[Rows from a dataset]
◆ ◆ ◆

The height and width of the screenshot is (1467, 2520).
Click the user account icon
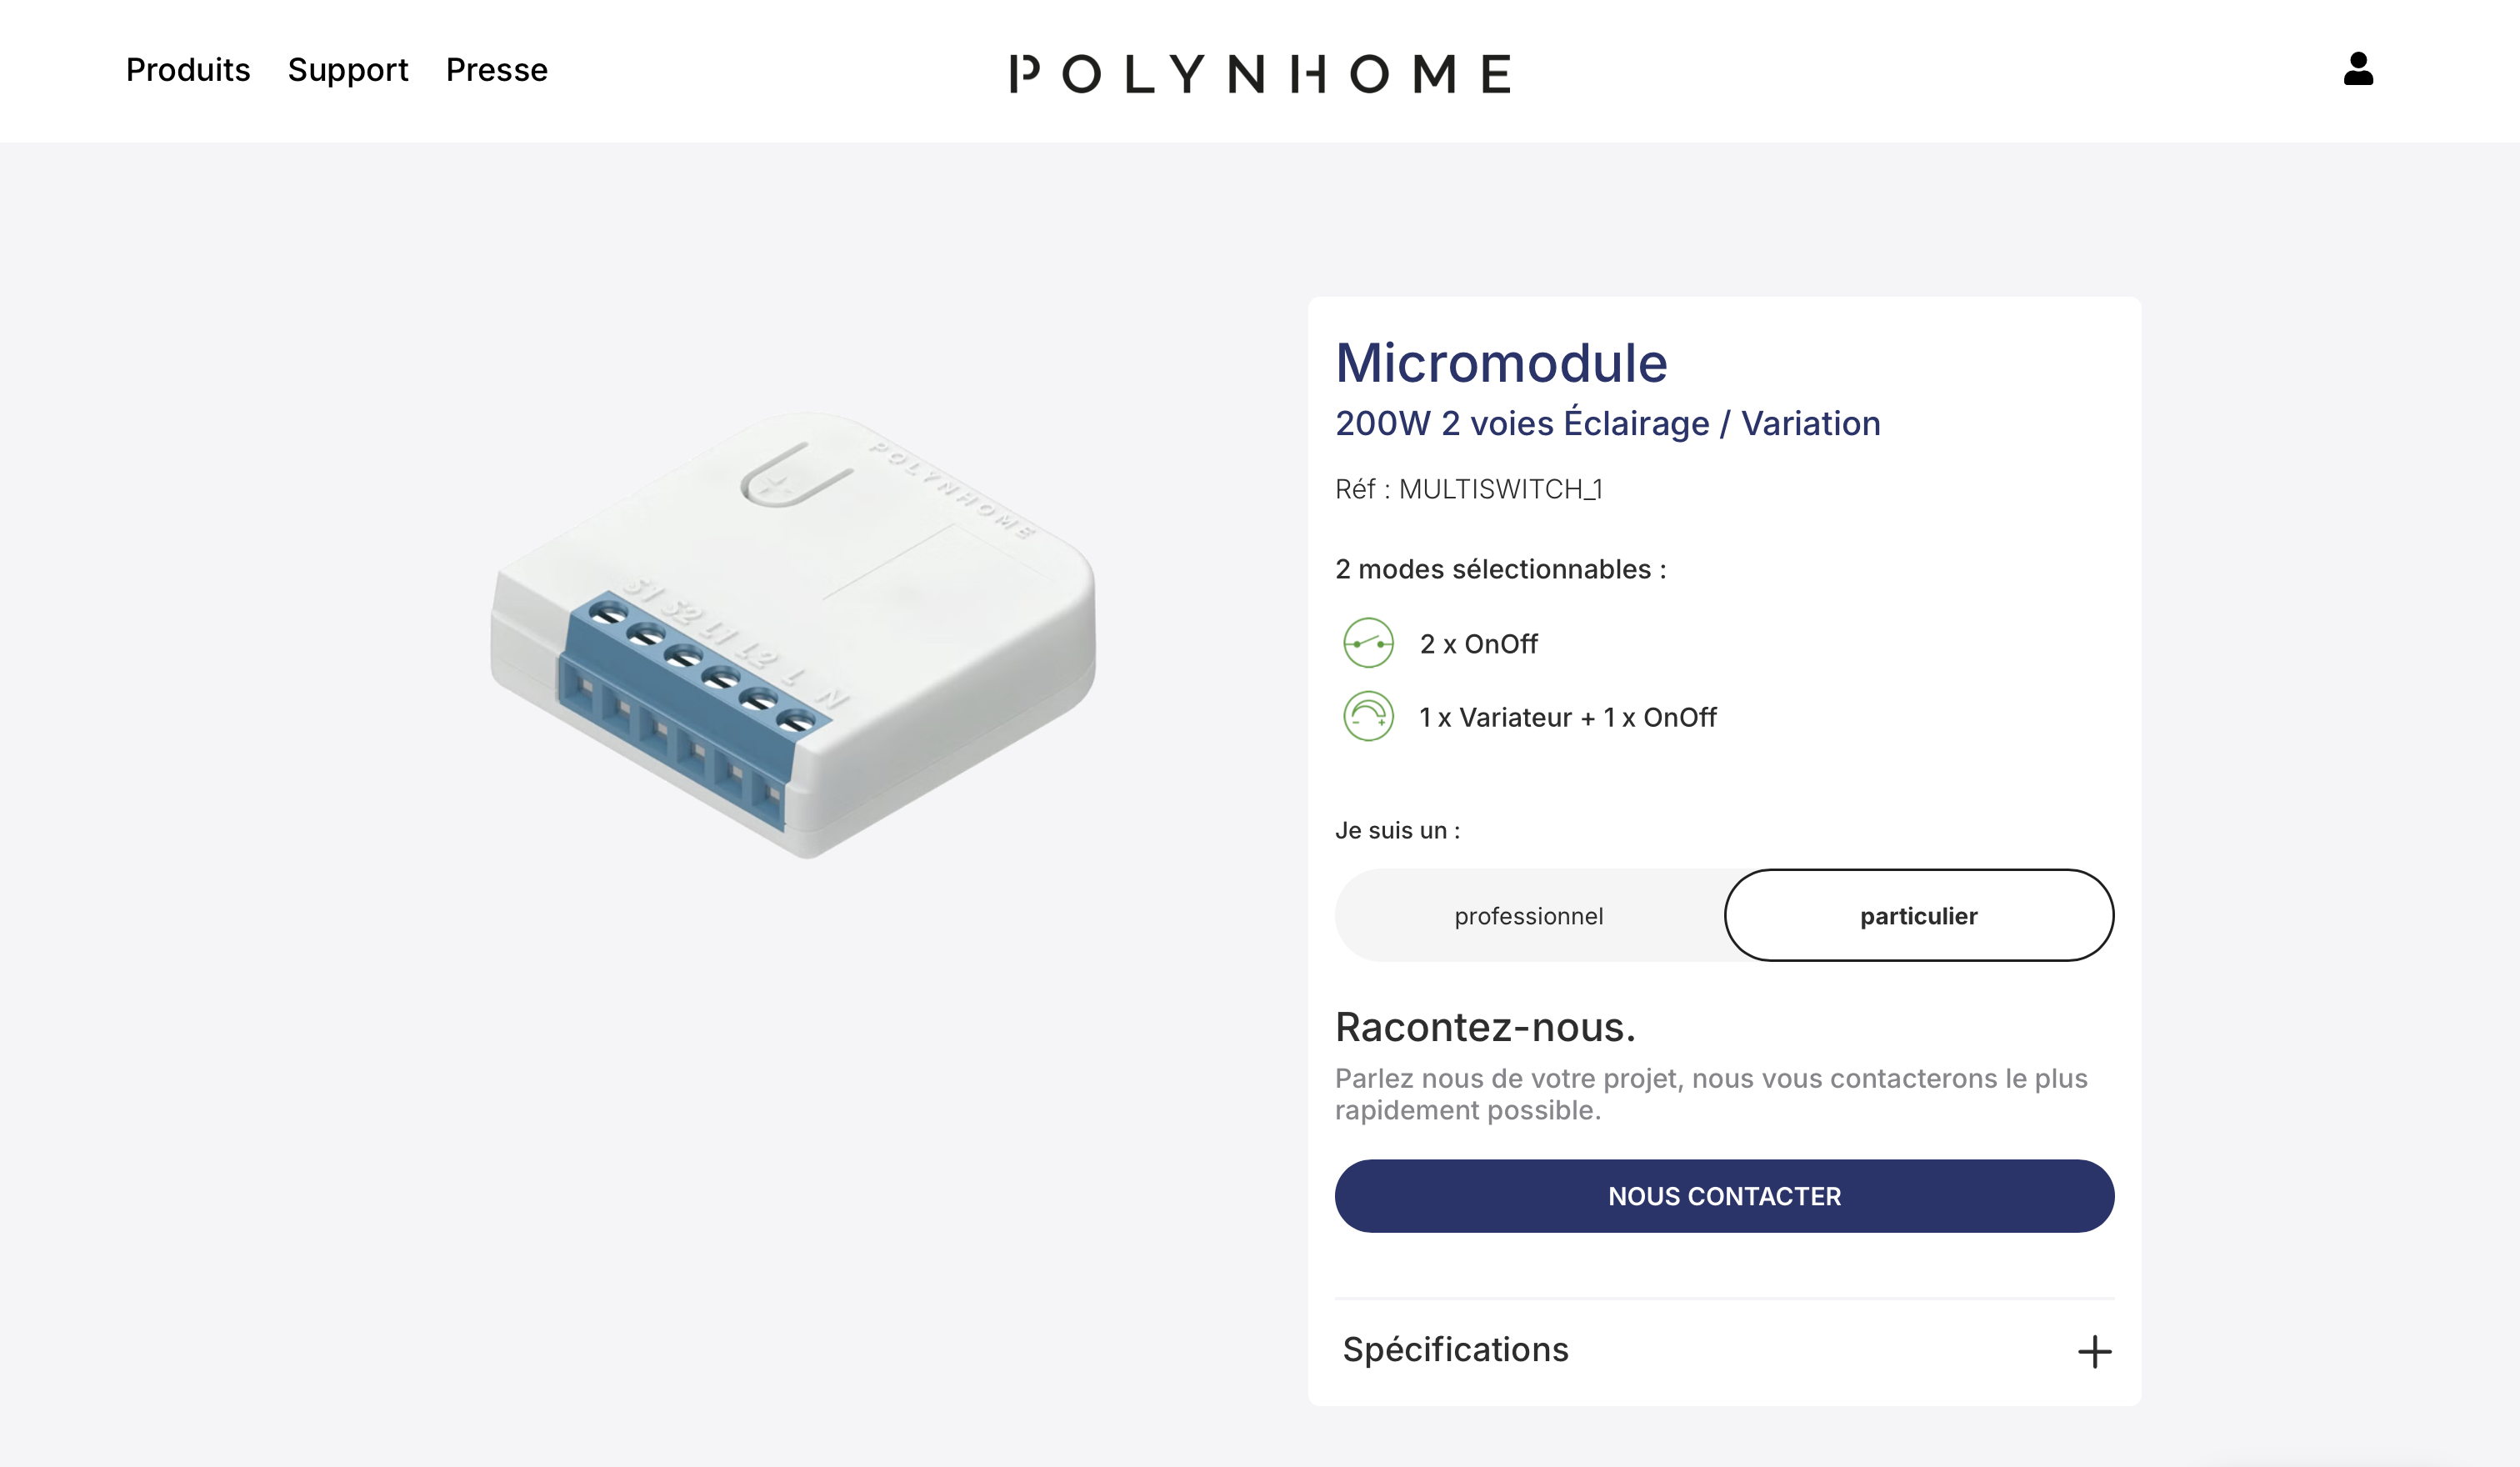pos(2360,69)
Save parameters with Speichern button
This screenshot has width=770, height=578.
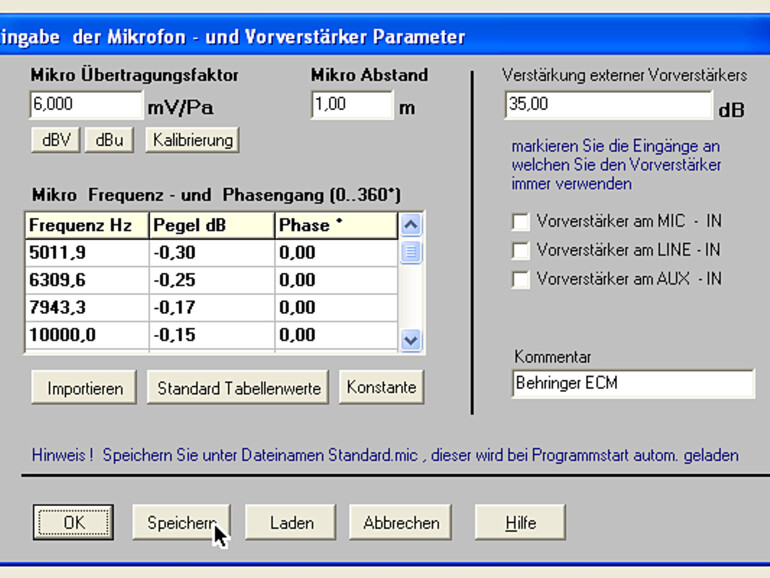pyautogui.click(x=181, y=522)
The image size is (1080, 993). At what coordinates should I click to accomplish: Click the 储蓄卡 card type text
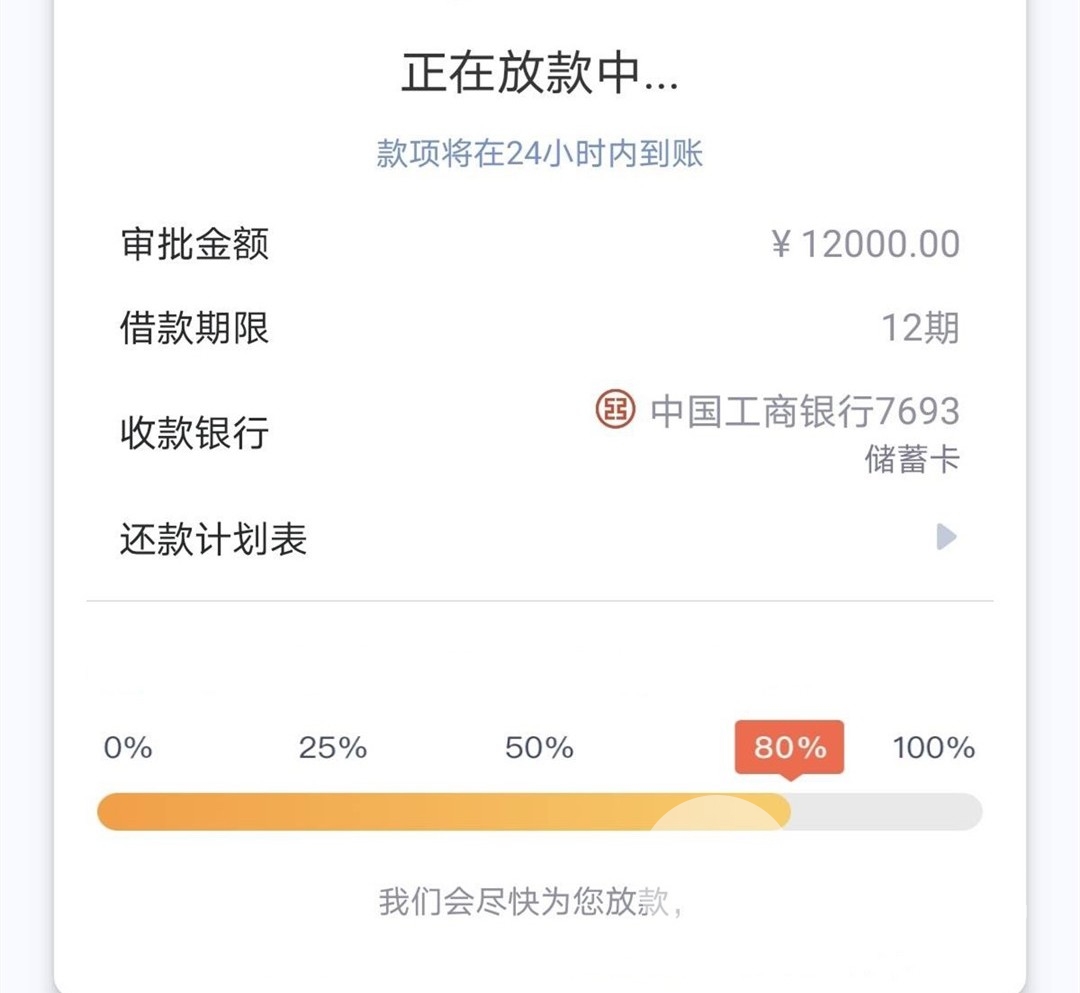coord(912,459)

◆ ◆ ◆

Convert each line of the data above into a row of a Markdown table with the columns No. and Line. Skip blank lines and leave the pictures out.

| No. | Line |
|---|---|
| 1 | The height and width of the screenshot is (1467, 2520). |
| 2 | Click the user account icon |
| 3 | pos(2360,69) |
| 4 | Save parameters with Speichern button |
| 5 | This screenshot has width=770, height=578. |
| 6 | pyautogui.click(x=181, y=522) |
| 7 | The image size is (1080, 993). At what coordinates should I click to accomplish: Click the 储蓄卡 card type text |
| 8 | coord(912,459) |